## PROBLEM TO WORK ON
Can you format the lines from the one containing "Click the purple User IP Core block" through the last of the items below as a JSON list of strings, one string per line, with blank lines left out?

● ● ●

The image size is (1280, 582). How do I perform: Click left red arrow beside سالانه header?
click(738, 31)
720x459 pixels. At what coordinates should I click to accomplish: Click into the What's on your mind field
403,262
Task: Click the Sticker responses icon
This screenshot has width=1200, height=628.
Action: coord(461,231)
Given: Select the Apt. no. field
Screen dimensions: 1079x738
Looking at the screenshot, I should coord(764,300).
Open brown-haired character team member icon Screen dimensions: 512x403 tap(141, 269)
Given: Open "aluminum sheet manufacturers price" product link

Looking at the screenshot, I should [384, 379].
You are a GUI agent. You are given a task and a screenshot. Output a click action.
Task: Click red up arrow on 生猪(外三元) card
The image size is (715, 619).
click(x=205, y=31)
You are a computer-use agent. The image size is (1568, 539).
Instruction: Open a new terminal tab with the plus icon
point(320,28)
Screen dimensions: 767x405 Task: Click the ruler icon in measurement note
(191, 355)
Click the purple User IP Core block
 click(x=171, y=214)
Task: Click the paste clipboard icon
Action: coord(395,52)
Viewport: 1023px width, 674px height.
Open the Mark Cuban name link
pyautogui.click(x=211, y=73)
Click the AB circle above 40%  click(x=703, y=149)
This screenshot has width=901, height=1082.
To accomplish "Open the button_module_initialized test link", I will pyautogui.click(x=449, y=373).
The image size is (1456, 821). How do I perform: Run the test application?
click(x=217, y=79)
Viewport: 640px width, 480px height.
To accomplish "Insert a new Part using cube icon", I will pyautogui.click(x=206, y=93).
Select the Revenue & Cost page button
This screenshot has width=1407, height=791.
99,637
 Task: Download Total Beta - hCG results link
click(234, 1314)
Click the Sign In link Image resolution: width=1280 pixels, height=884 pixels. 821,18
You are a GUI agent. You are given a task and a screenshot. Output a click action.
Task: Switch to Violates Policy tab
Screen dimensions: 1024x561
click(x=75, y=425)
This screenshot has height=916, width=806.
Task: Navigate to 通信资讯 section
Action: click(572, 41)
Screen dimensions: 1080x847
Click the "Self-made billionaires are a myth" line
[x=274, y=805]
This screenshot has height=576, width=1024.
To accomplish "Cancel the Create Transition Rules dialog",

● ● ●

## TASK OUTPUT
[
  "Click the purple User IP Core block",
  " click(x=171, y=214)",
  "Task: Click the paste clipboard icon",
  "Action: coord(395,52)",
  "Viewport: 1023px width, 674px height.",
  "Open the Mark Cuban name link",
  "pyautogui.click(x=211, y=73)",
  "Click the AB circle above 40%  click(x=703, y=149)",
  "This screenshot has width=901, height=1082.",
  "To accomplish \"Open the button_module_initialized test link\", I will pyautogui.click(x=449, y=373).",
  "The image size is (1456, 821). How do I perform: Run the test application?",
  "click(x=217, y=79)",
  "Viewport: 640px width, 480px height.",
  "To accomplish \"Insert a new Part using cube icon\", I will pyautogui.click(x=206, y=93).",
  "Select the Revenue & Cost page button",
  "This screenshot has width=1407, height=791.",
  "99,637",
  " Task: Download Total Beta - hCG results link",
  "click(234, 1314)",
  "Click the Sign In link Image resolution: width=1280 pixels, height=884 pixels. 821,18",
  "You are a GUI agent. You are given a task and a screenshot. Output a click action.",
  "Task: Switch to Violates Policy tab",
  "Screen dimensions: 1024x561",
  "click(x=75, y=425)",
  "This screenshot has height=916, width=806.",
  "Task: Navigate to 通信资讯 section",
  "Action: click(572, 41)",
  "Screen dimensions: 1080x847",
  "Click the \"Self-made billionaires are a myth\" line",
  "[x=274, y=805]",
  "This screenshot has height=576, width=1024.",
  "To accomplish \"Cancel the Create Transition Rules dialog\","
]